Prompt — Only an exact copy of the records below will serve as the answer.

(Collected data entries)
»»

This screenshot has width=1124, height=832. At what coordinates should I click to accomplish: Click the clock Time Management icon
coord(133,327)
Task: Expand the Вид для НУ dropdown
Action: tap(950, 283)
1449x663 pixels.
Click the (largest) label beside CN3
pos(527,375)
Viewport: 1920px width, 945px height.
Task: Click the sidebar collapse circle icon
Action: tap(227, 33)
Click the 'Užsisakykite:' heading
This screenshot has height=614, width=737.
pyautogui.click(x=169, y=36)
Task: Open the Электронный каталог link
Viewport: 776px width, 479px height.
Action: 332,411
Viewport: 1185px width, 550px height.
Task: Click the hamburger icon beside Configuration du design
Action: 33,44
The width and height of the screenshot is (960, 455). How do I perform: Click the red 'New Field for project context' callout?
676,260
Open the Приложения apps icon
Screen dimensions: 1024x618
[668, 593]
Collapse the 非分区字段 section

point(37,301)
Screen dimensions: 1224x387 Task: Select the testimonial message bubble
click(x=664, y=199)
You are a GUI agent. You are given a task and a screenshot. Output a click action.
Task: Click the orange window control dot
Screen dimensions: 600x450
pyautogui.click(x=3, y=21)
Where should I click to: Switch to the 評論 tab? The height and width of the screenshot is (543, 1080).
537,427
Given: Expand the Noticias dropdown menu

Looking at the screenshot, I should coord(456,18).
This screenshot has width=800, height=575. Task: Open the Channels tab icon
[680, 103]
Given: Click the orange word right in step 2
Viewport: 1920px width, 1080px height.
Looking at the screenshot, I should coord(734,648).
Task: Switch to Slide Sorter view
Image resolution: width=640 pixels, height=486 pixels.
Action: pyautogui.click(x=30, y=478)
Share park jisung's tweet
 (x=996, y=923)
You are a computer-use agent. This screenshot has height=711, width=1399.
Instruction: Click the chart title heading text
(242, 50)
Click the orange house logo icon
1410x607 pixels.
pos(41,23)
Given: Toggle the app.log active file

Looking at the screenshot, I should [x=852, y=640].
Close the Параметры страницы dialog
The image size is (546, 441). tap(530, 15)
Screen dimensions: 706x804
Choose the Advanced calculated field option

««

Response to this task —
This screenshot has width=1124, height=832. At what coordinates should I click to accomplish: Click the clock Time Management icon
coord(133,327)
Task: Expand the Вид для НУ dropdown
Action: tap(950, 283)
1449x663 pixels.
Click the (largest) label beside CN3
pos(527,375)
Viewport: 1920px width, 945px height.
Task: Click the sidebar collapse circle icon
Action: tap(227, 33)
Click the 'Užsisakykite:' heading
This screenshot has height=614, width=737.
pyautogui.click(x=169, y=36)
Task: Open the Электронный каталог link
Viewport: 776px width, 479px height.
Action: 332,411
Viewport: 1185px width, 550px height.
Task: Click the hamburger icon beside Configuration du design
Action: 33,44
The width and height of the screenshot is (960, 455). How do I perform: Click the red 'New Field for project context' callout?
676,260
Open the Приложения apps icon
Screen dimensions: 1024x618
[668, 593]
Collapse the 非分区字段 section

point(37,301)
Screen dimensions: 1224x387 Task: Select the testimonial message bubble
click(x=664, y=199)
You are a GUI agent. You are given a task and a screenshot. Output a click action.
Task: Click the orange window control dot
Screen dimensions: 600x450
pyautogui.click(x=3, y=21)
Where should I click to: Switch to the 評論 tab? The height and width of the screenshot is (543, 1080).
537,427
Given: Expand the Noticias dropdown menu

Looking at the screenshot, I should coord(456,18).
This screenshot has width=800, height=575. Task: Open the Channels tab icon
[680, 103]
Given: Click the orange word right in step 2
Viewport: 1920px width, 1080px height.
Looking at the screenshot, I should coord(734,648).
Task: Switch to Slide Sorter view
Image resolution: width=640 pixels, height=486 pixels.
Action: pyautogui.click(x=30, y=478)
Share park jisung's tweet
 (x=996, y=923)
You are a computer-use agent. This screenshot has height=711, width=1399.
Instruction: Click the chart title heading text
(242, 50)
Click the orange house logo icon
1410x607 pixels.
pos(41,23)
Given: Toggle the app.log active file

Looking at the screenshot, I should [x=852, y=640].
Close the Параметры страницы dialog
The image size is (546, 441). tap(530, 15)
Screen dimensions: 706x804
Choose the Advanced calculated field option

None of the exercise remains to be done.